The report shows that mobile ad blockers have grown especially popular in emerging markets like China, India, and Pakistan. Thirty-six percent of smartphone owners in the Asia-Pacific region now block ads on the mobile web, including nearly two-thirds of all smartphone owners in India and Indonesia. Mobile ad blockers are comparatively less popular in Europe and North America, where 14 million people regularly use them. Just 4.3 million Americans — around 2 percent of the smartphone owning population — use mobile ad blockers, compared with 159 million people in China.

PageFair chart

"We found the results surprising because in the West we don’t often consider what’s going on in developing countries," PageFair CEO Sean Blanchfield tells The New York Times. "It’s only a matter of time until mobile ad blocking comes to the West."

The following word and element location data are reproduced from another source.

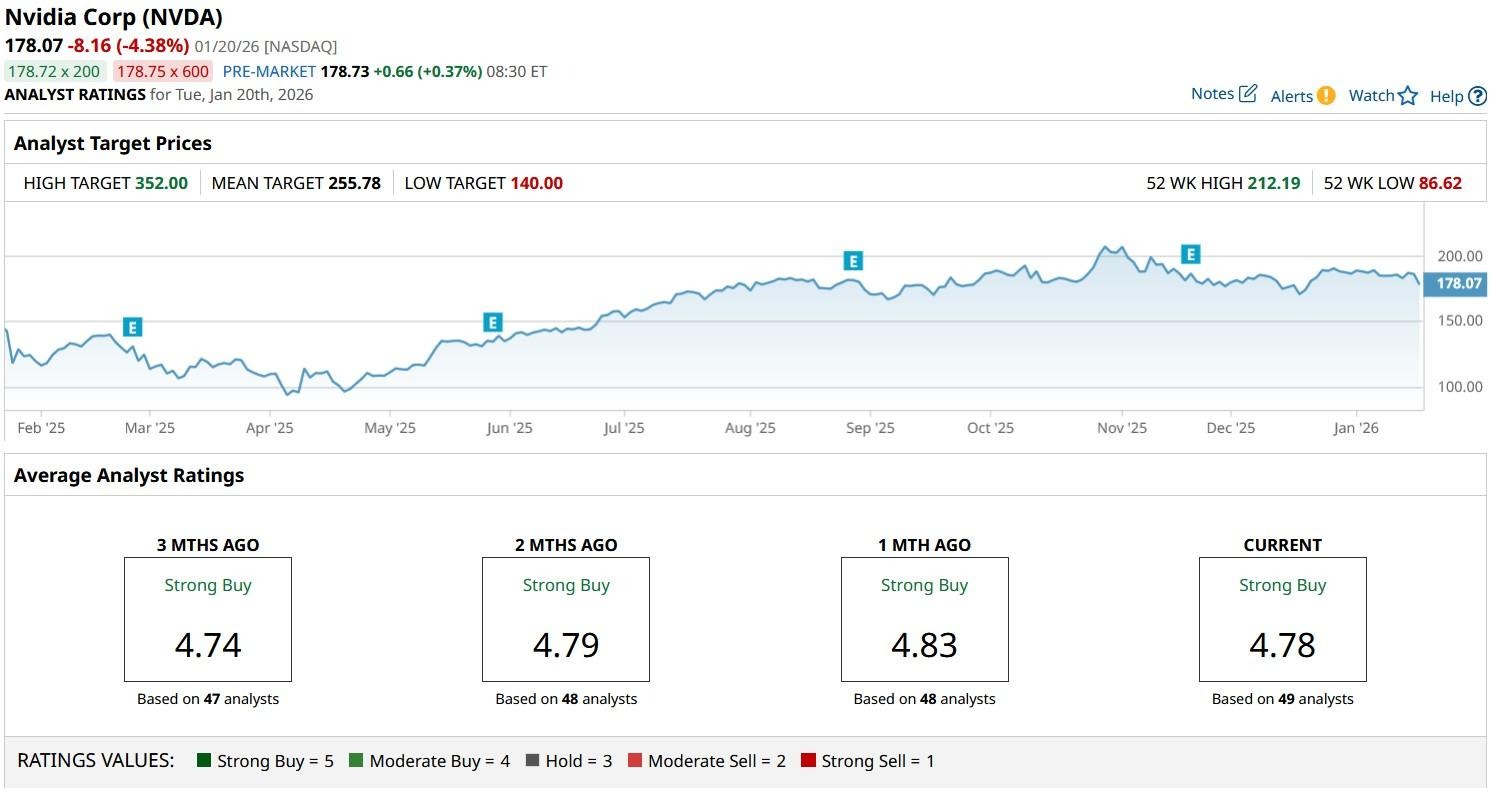Select the earnings marker near Dec '25

[x=1190, y=254]
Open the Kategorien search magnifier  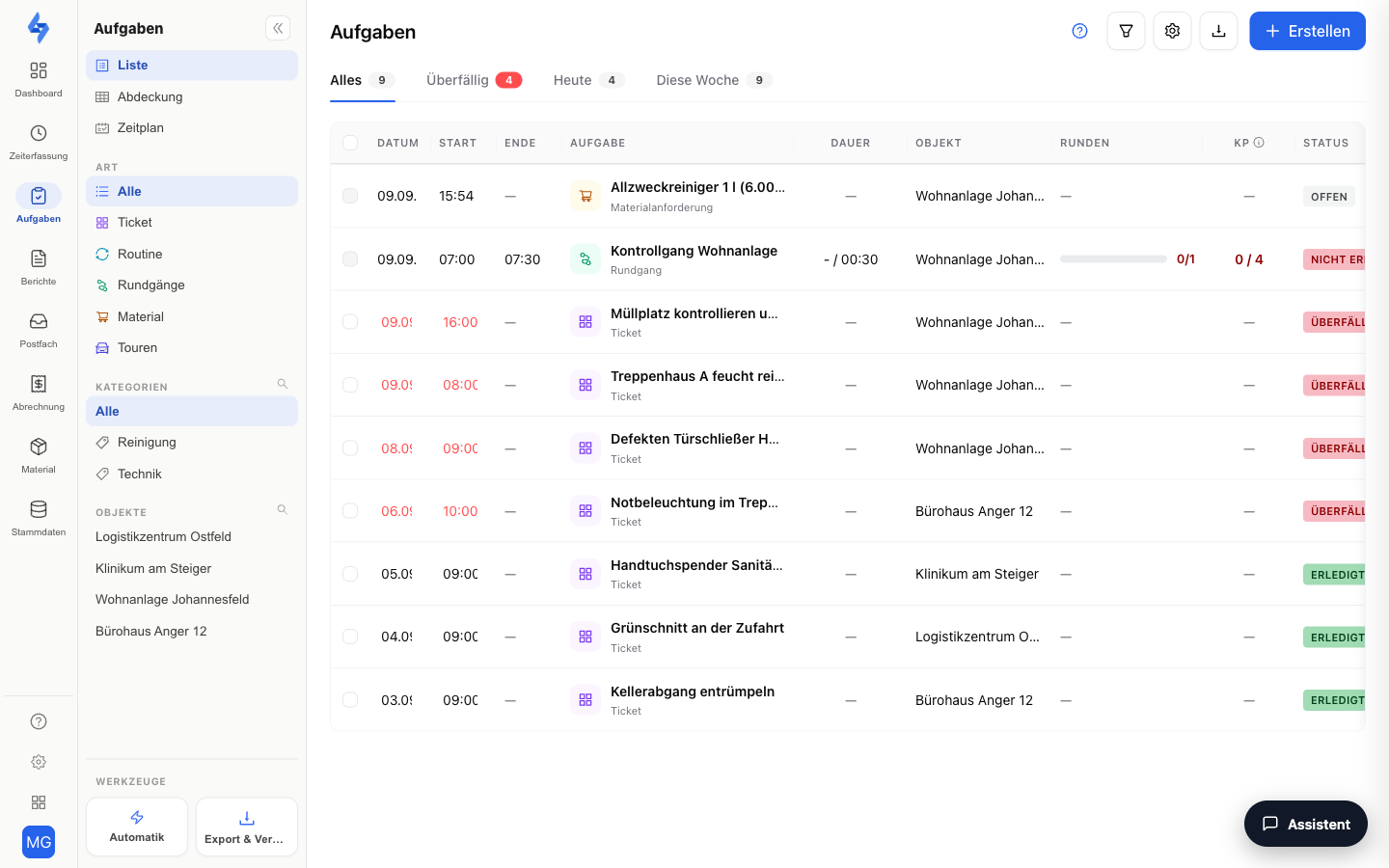coord(283,384)
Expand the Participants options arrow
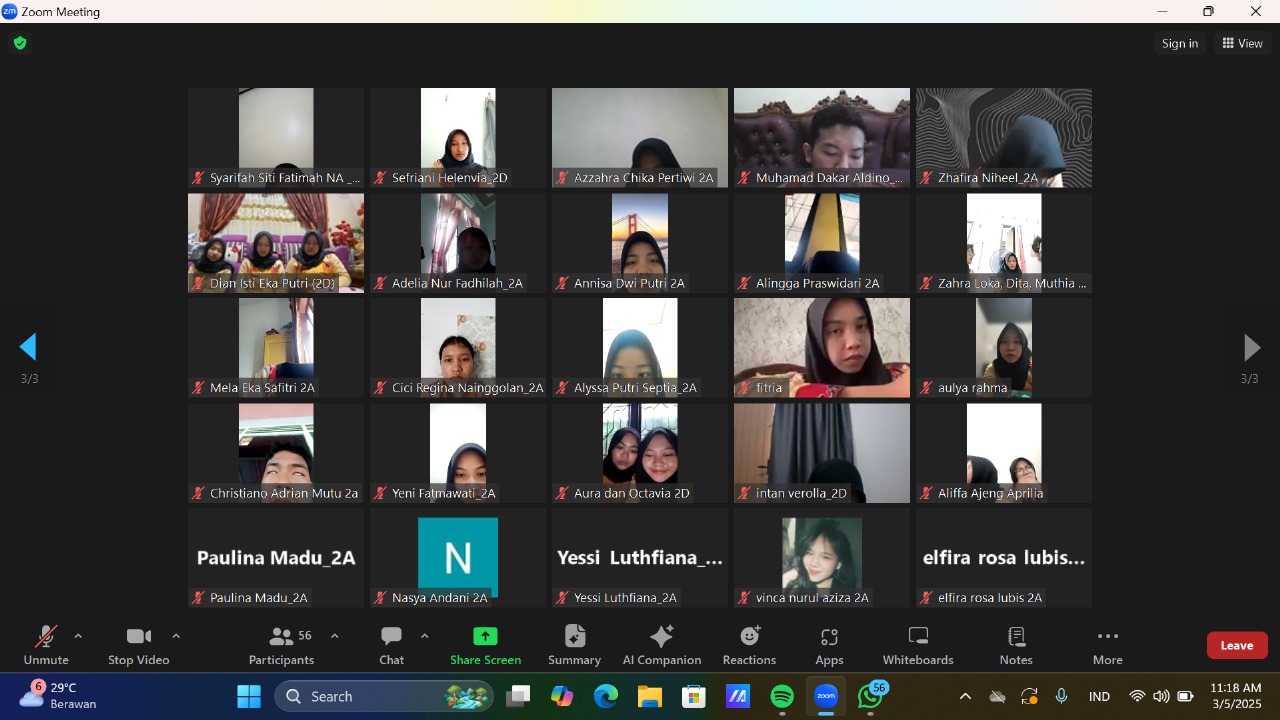The height and width of the screenshot is (720, 1280). pos(334,636)
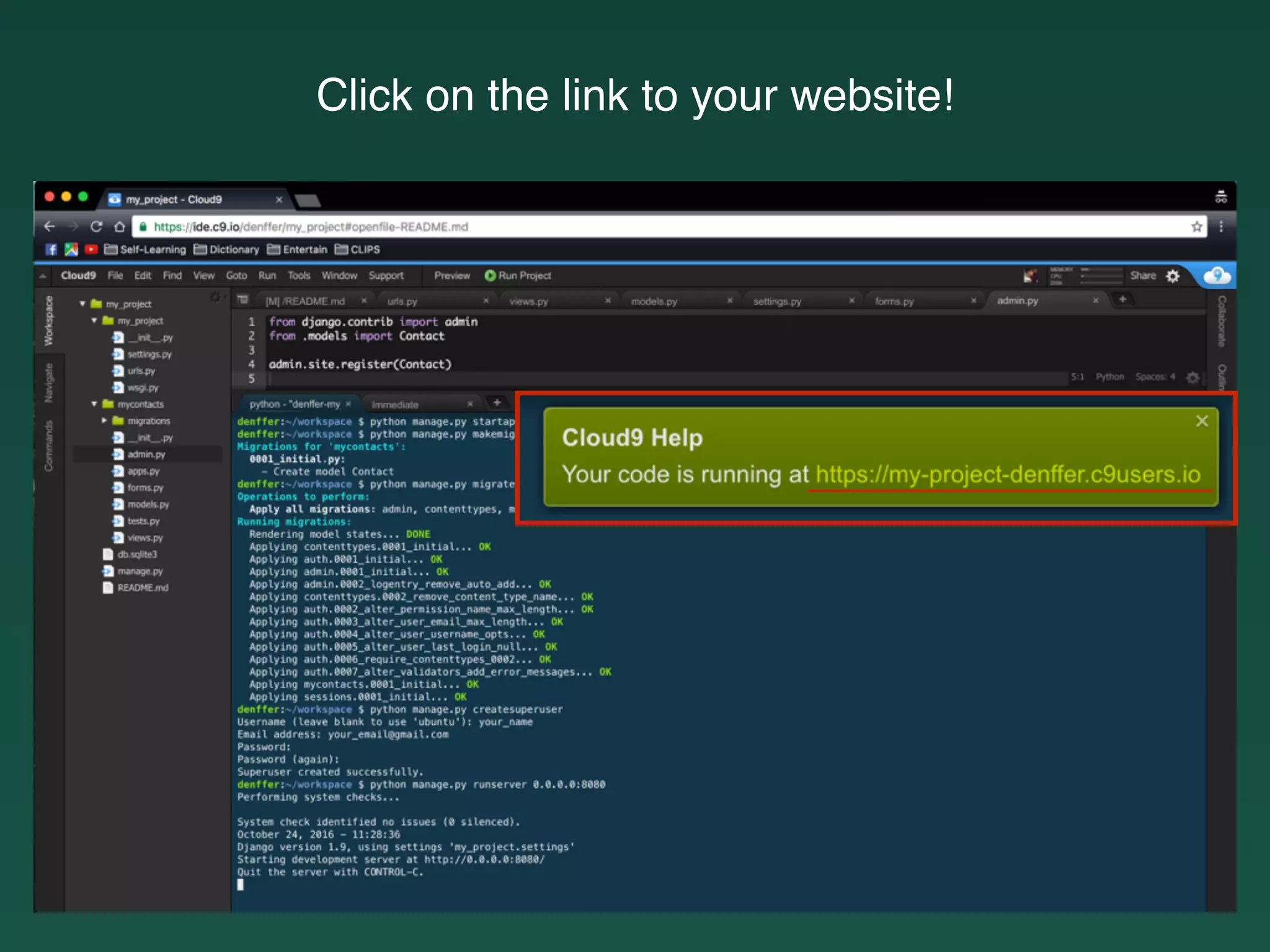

The report suggests that ad blockers are popular in emerging countries because they help reduce load times and bandwidth use, thereby cutting spending on data plans. Ad blocking browsers have become the dominant form on smartphones, PageFair says, with 408 million global users as of March 2016.

PageFair's findings add to the ongoing debate surrounding ad blockers, which intensified last year after Apple announced that users could block ads in Safari on iOS 9. Browsers like Opera and Mozilla have since released their own products to block ads on Apple's operating system. Supporters of the software say users should have the choice to opt-out of seeing aggressive advertisements, while publishers and other opponents say it threatens to undermine their ad-based business model. In a previous report, PageFair estimated that ad blocking resulted in global revenue losses totaling $21.8 billion in 2015.

"Mobile adblocking is a serious threat to the future of media and journalism in emerging markets, where people are coming online for the first time via relatively expensive or slow mobile connections," the report released this week says. "Usage in western economies is likely to grow as more manufacturers and browsers start to include adblocking as a feature."